(台北中央社)内政部(内務省)消防署(消防庁)は30日、ミャンマー中部で発生した地震を受けて結成した特殊捜索救助隊の待機を同日夜をもって解除したと発表した。一方で台湾で暮らすミャンマー人からは、ミャンマーの軍事政権が台湾の救助隊を受け入れないのは理解できないとの声も上がっている。
台湾は地震発生当日の28日に120人規模の救助隊を結成し、ミャンマー、タイ両国政府からの要請に備えて待機していた。消防署は30日時点で、被災地ですでに13の国際救助隊が活動している他、さらに13の救助隊が動員中で総合的な救助能力には問題がないと判断したと説明。待機していた隊員は通常の勤務体制に戻った。
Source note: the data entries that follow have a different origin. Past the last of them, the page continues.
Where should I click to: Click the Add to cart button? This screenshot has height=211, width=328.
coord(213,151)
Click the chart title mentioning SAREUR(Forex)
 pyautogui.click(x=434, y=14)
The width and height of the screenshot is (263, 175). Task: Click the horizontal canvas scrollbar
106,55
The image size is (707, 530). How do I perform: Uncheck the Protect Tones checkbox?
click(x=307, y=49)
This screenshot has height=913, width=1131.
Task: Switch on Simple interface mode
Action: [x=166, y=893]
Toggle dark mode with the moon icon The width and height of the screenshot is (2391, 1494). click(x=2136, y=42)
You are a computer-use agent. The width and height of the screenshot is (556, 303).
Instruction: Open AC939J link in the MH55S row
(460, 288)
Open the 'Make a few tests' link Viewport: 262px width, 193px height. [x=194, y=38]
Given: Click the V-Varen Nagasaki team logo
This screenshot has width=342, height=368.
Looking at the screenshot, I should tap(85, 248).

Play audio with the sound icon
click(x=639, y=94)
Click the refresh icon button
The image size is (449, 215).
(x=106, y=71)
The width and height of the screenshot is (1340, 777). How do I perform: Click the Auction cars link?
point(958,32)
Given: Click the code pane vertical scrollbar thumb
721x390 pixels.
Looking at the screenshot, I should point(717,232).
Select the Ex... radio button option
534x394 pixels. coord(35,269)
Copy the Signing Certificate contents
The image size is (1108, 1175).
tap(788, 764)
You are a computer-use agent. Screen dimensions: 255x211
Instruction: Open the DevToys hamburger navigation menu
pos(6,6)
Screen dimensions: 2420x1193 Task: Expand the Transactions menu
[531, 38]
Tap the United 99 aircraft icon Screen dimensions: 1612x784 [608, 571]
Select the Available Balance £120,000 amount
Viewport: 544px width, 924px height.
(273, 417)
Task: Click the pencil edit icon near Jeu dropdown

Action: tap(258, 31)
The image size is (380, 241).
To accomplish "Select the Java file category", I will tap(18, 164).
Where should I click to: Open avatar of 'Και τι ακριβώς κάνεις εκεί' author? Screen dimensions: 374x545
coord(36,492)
待機解除のニュースが流れると、SNS上ではミャンマー人ユーザーによって、台湾が支援の手を差し伸べようとしたことへの感謝と共に、軍政が中国の救助隊を被災地入りさせた一方で、経験豊富で災害救助に長けている台湾の救助隊を受け入れないのは理解できないなどとする声が相次いで投稿された。
暨南国際大学(中部・南投県)に通うミャンマー人の大学院生は31日、中央社の取材に応じ、軍政の事情で台湾の救助隊が被災地に入ることができていないと聞いているとした上で、ミャンマーにはまだ助けが必要な場所が多くあり(軍政のやり方は)理解不能だと吐露した。
この学生は30日に現地の友人と連絡を取り、いくつかの場所ではすでに遺体の臭いが漂っていると知ったと明かす。人手が足りずに救出が間に合わなかったのだろうとし、台湾の救助隊が被災地に向かえないのは本当に惜しいことだと話した。
台湾師範大学(台北市)に在籍する海外出身学生でつくる団体の会長を務めるミャンマー出身の廖明東さんは、親戚や友人にも犠牲者がおり、ミャンマーは助けを非常に必要としていると強調。多くの人がいまだ倒れた建物の中に閉じ込められていて1分1秒と時間が経つうちに貴重な命が失われているとし、重機や救助隊の必要性を訴えた。